Extracted records:
━━━━
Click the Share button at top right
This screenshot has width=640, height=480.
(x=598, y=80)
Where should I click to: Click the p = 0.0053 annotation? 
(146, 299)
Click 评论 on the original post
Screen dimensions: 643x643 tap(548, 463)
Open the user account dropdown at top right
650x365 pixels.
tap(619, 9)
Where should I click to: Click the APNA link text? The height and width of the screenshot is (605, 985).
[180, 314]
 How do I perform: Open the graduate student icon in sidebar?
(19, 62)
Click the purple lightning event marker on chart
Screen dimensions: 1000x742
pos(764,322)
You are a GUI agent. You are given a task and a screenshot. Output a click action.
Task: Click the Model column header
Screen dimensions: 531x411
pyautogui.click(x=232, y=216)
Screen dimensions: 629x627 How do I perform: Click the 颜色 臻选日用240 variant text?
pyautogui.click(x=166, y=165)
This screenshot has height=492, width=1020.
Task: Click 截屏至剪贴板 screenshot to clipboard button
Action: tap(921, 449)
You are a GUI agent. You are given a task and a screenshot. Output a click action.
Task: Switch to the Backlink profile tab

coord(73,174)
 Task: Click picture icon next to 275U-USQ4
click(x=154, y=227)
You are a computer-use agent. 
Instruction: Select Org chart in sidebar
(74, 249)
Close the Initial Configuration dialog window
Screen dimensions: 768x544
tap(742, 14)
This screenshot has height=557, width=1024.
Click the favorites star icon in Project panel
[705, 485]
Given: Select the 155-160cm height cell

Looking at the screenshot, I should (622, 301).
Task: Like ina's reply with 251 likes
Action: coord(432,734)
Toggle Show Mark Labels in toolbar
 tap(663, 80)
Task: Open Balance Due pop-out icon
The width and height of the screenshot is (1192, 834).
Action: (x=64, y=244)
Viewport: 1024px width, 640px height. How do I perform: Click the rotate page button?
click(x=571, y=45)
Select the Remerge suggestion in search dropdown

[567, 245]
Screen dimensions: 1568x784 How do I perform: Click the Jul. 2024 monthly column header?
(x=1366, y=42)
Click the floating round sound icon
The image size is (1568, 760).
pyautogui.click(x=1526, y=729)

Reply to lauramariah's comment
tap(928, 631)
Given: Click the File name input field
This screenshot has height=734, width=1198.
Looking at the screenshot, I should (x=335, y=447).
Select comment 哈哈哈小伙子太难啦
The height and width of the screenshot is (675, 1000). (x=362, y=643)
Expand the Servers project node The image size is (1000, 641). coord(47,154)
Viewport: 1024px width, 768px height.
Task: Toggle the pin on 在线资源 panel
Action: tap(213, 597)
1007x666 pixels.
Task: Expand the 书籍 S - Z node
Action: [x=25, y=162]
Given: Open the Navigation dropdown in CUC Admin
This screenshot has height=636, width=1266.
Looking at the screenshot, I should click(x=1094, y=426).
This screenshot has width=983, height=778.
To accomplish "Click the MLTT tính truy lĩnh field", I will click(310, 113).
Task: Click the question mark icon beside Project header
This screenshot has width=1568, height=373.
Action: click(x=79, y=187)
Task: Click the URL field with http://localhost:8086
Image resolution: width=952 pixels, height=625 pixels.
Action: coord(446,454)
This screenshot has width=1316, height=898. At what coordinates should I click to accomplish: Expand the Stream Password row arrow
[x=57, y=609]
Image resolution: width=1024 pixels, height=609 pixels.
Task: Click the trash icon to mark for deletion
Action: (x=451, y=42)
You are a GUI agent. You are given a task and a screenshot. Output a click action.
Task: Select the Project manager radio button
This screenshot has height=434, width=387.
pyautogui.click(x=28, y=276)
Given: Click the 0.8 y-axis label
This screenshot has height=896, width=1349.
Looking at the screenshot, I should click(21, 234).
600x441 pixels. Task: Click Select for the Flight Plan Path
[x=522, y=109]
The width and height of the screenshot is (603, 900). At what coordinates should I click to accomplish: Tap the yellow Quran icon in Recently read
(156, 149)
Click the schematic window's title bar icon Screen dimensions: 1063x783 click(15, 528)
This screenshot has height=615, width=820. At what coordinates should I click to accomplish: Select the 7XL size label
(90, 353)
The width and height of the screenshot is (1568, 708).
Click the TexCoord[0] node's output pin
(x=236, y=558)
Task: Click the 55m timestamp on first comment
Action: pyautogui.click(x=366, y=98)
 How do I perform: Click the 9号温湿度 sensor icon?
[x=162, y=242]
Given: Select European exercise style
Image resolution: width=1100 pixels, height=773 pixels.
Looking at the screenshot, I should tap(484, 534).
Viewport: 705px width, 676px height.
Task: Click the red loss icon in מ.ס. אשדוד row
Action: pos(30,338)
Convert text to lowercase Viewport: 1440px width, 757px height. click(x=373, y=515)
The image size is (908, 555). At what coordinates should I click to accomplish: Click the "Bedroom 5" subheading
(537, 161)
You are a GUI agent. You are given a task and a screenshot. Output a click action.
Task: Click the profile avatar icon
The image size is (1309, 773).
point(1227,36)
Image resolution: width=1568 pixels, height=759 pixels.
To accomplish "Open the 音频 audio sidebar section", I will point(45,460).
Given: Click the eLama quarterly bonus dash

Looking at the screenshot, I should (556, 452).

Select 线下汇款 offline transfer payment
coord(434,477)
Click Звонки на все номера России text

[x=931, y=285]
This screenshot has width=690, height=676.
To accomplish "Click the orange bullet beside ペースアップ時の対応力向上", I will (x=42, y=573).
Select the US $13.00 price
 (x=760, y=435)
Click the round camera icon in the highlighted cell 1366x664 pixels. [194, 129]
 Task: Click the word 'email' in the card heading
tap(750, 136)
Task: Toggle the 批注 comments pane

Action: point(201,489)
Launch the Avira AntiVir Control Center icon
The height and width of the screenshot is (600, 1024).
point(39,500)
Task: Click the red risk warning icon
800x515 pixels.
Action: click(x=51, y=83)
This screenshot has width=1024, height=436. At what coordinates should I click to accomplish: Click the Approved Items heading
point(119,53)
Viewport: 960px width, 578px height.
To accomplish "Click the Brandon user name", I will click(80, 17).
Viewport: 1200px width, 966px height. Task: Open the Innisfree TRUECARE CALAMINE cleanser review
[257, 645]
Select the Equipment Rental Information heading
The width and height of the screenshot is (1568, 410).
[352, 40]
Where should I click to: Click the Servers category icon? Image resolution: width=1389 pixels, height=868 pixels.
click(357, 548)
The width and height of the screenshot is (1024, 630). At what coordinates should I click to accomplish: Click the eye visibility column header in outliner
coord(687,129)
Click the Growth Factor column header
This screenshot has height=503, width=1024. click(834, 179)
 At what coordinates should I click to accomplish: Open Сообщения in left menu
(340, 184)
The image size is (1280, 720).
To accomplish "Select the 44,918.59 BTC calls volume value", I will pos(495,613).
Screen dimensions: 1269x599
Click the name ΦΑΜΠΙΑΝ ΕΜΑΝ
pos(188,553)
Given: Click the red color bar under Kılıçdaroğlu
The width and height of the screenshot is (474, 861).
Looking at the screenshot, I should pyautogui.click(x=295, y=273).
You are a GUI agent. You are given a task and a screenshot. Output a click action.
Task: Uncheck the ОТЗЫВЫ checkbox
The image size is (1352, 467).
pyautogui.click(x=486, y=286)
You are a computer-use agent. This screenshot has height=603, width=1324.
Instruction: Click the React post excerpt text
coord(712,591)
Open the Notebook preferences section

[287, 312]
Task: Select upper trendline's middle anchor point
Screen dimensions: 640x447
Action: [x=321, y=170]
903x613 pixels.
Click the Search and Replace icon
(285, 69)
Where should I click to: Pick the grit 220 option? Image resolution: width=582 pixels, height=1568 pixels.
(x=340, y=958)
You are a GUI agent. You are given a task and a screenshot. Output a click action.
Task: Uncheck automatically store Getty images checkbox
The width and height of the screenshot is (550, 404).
━━━━
**What to produce:** Repeat every record exactly as written, please.

**Response to the task:**
Click the Share button at top right
This screenshot has width=640, height=480.
(x=598, y=80)
Where should I click to: Click the p = 0.0053 annotation? 
(146, 299)
Click 评论 on the original post
Screen dimensions: 643x643 tap(548, 463)
Open the user account dropdown at top right
650x365 pixels.
tap(619, 9)
Where should I click to: Click the APNA link text? The height and width of the screenshot is (605, 985).
[180, 314]
 How do I perform: Open the graduate student icon in sidebar?
(19, 62)
Click the purple lightning event marker on chart
Screen dimensions: 1000x742
pos(764,322)
You are a GUI agent. You are given a task and a screenshot. Output a click action.
Task: Click the Model column header
Screen dimensions: 531x411
pyautogui.click(x=232, y=216)
Screen dimensions: 629x627 How do I perform: Click the 颜色 臻选日用240 variant text?
pyautogui.click(x=166, y=165)
This screenshot has height=492, width=1020.
Task: Click 截屏至剪贴板 screenshot to clipboard button
Action: tap(921, 449)
You are a GUI agent. You are given a task and a screenshot. Output a click action.
Task: Switch to the Backlink profile tab

coord(73,174)
 Task: Click picture icon next to 275U-USQ4
click(x=154, y=227)
You are a computer-use agent. 
Instruction: Select Org chart in sidebar
(74, 249)
Close the Initial Configuration dialog window
Screen dimensions: 768x544
tap(742, 14)
This screenshot has height=557, width=1024.
Click the favorites star icon in Project panel
[705, 485]
Given: Select the 155-160cm height cell

Looking at the screenshot, I should (622, 301).
Task: Like ina's reply with 251 likes
Action: coord(432,734)
Toggle Show Mark Labels in toolbar
 tap(663, 80)
Task: Open Balance Due pop-out icon
The width and height of the screenshot is (1192, 834).
Action: (x=64, y=244)
Viewport: 1024px width, 640px height. How do I perform: Click the rotate page button?
click(x=571, y=45)
Select the Remerge suggestion in search dropdown

[567, 245]
Screen dimensions: 1568x784 How do I perform: Click the Jul. 2024 monthly column header?
(x=1366, y=42)
Click the floating round sound icon
The image size is (1568, 760).
pyautogui.click(x=1526, y=729)

Reply to lauramariah's comment
tap(928, 631)
Given: Click the File name input field
This screenshot has height=734, width=1198.
Looking at the screenshot, I should (x=335, y=447).
Select comment 哈哈哈小伙子太难啦
The height and width of the screenshot is (675, 1000). (x=362, y=643)
Expand the Servers project node The image size is (1000, 641). coord(47,154)
Viewport: 1024px width, 768px height.
Task: Toggle the pin on 在线资源 panel
Action: tap(213, 597)
1007x666 pixels.
Task: Expand the 书籍 S - Z node
Action: [x=25, y=162]
Given: Open the Navigation dropdown in CUC Admin
This screenshot has height=636, width=1266.
Looking at the screenshot, I should click(x=1094, y=426).
This screenshot has width=983, height=778.
To accomplish "Click the MLTT tính truy lĩnh field", I will click(310, 113).
Task: Click the question mark icon beside Project header
This screenshot has width=1568, height=373.
Action: click(x=79, y=187)
Task: Click the URL field with http://localhost:8086
Image resolution: width=952 pixels, height=625 pixels.
Action: coord(446,454)
This screenshot has width=1316, height=898. At what coordinates should I click to accomplish: Expand the Stream Password row arrow
[x=57, y=609]
Image resolution: width=1024 pixels, height=609 pixels.
Task: Click the trash icon to mark for deletion
Action: (x=451, y=42)
You are a GUI agent. You are given a task and a screenshot. Output a click action.
Task: Select the Project manager radio button
This screenshot has height=434, width=387.
pyautogui.click(x=28, y=276)
Given: Click the 0.8 y-axis label
This screenshot has height=896, width=1349.
Looking at the screenshot, I should click(21, 234).
600x441 pixels. Task: Click Select for the Flight Plan Path
[x=522, y=109]
The width and height of the screenshot is (603, 900). At what coordinates should I click to accomplish: Tap the yellow Quran icon in Recently read
(156, 149)
Click the schematic window's title bar icon Screen dimensions: 1063x783 click(15, 528)
This screenshot has height=615, width=820. At what coordinates should I click to accomplish: Select the 7XL size label
(90, 353)
The width and height of the screenshot is (1568, 708).
Click the TexCoord[0] node's output pin
(x=236, y=558)
Task: Click the 55m timestamp on first comment
Action: pyautogui.click(x=366, y=98)
 How do I perform: Click the 9号温湿度 sensor icon?
[x=162, y=242]
Given: Select European exercise style
Image resolution: width=1100 pixels, height=773 pixels.
Looking at the screenshot, I should tap(484, 534).
Viewport: 705px width, 676px height.
Task: Click the red loss icon in מ.ס. אשדוד row
Action: pos(30,338)
Convert text to lowercase Viewport: 1440px width, 757px height. click(x=373, y=515)
The image size is (908, 555). At what coordinates should I click to accomplish: Click the "Bedroom 5" subheading
(537, 161)
You are a GUI agent. You are given a task and a screenshot. Output a click action.
Task: Click the profile avatar icon
The image size is (1309, 773).
point(1227,36)
Image resolution: width=1568 pixels, height=759 pixels.
To accomplish "Open the 音频 audio sidebar section", I will point(45,460).
Given: Click the eLama quarterly bonus dash

Looking at the screenshot, I should (556, 452).

Select 线下汇款 offline transfer payment
coord(434,477)
Click Звонки на все номера России text

[x=931, y=285]
This screenshot has width=690, height=676.
To accomplish "Click the orange bullet beside ペースアップ時の対応力向上", I will (x=42, y=573).
Select the US $13.00 price
 (x=760, y=435)
Click the round camera icon in the highlighted cell 1366x664 pixels. [194, 129]
 Task: Click the word 'email' in the card heading
tap(750, 136)
Task: Toggle the 批注 comments pane

Action: point(201,489)
Launch the Avira AntiVir Control Center icon
The height and width of the screenshot is (600, 1024).
point(39,500)
Task: Click the red risk warning icon
800x515 pixels.
Action: click(x=51, y=83)
This screenshot has width=1024, height=436. At what coordinates should I click to accomplish: Click the Approved Items heading
point(119,53)
Viewport: 960px width, 578px height.
To accomplish "Click the Brandon user name", I will click(80, 17).
Viewport: 1200px width, 966px height. Task: Open the Innisfree TRUECARE CALAMINE cleanser review
[257, 645]
Select the Equipment Rental Information heading
The width and height of the screenshot is (1568, 410).
[352, 40]
Where should I click to: Click the Servers category icon? Image resolution: width=1389 pixels, height=868 pixels.
click(357, 548)
The width and height of the screenshot is (1024, 630). At what coordinates should I click to accomplish: Click the eye visibility column header in outliner
coord(687,129)
Click the Growth Factor column header
This screenshot has height=503, width=1024. click(834, 179)
 At what coordinates should I click to accomplish: Open Сообщения in left menu
(340, 184)
The image size is (1280, 720).
To accomplish "Select the 44,918.59 BTC calls volume value", I will pos(495,613).
Screen dimensions: 1269x599
Click the name ΦΑΜΠΙΑΝ ΕΜΑΝ
pos(188,553)
Given: Click the red color bar under Kılıçdaroğlu
The width and height of the screenshot is (474, 861).
Looking at the screenshot, I should pyautogui.click(x=295, y=273).
You are a GUI agent. You are given a task and a screenshot. Output a click action.
Task: Uncheck the ОТЗЫВЫ checkbox
The image size is (1352, 467).
pyautogui.click(x=486, y=286)
You are a computer-use agent. This screenshot has height=603, width=1324.
Instruction: Click the React post excerpt text
coord(712,591)
Open the Notebook preferences section

[287, 312]
Task: Select upper trendline's middle anchor point
Screen dimensions: 640x447
Action: [x=321, y=170]
903x613 pixels.
Click the Search and Replace icon
(285, 69)
Where should I click to: Pick the grit 220 option? Image resolution: width=582 pixels, height=1568 pixels.
(x=340, y=958)
You are a GUI agent. You are given a task and a screenshot. Output a click action.
Task: Uncheck automatically store Getty images checkbox
The width and height of the screenshot is (550, 404).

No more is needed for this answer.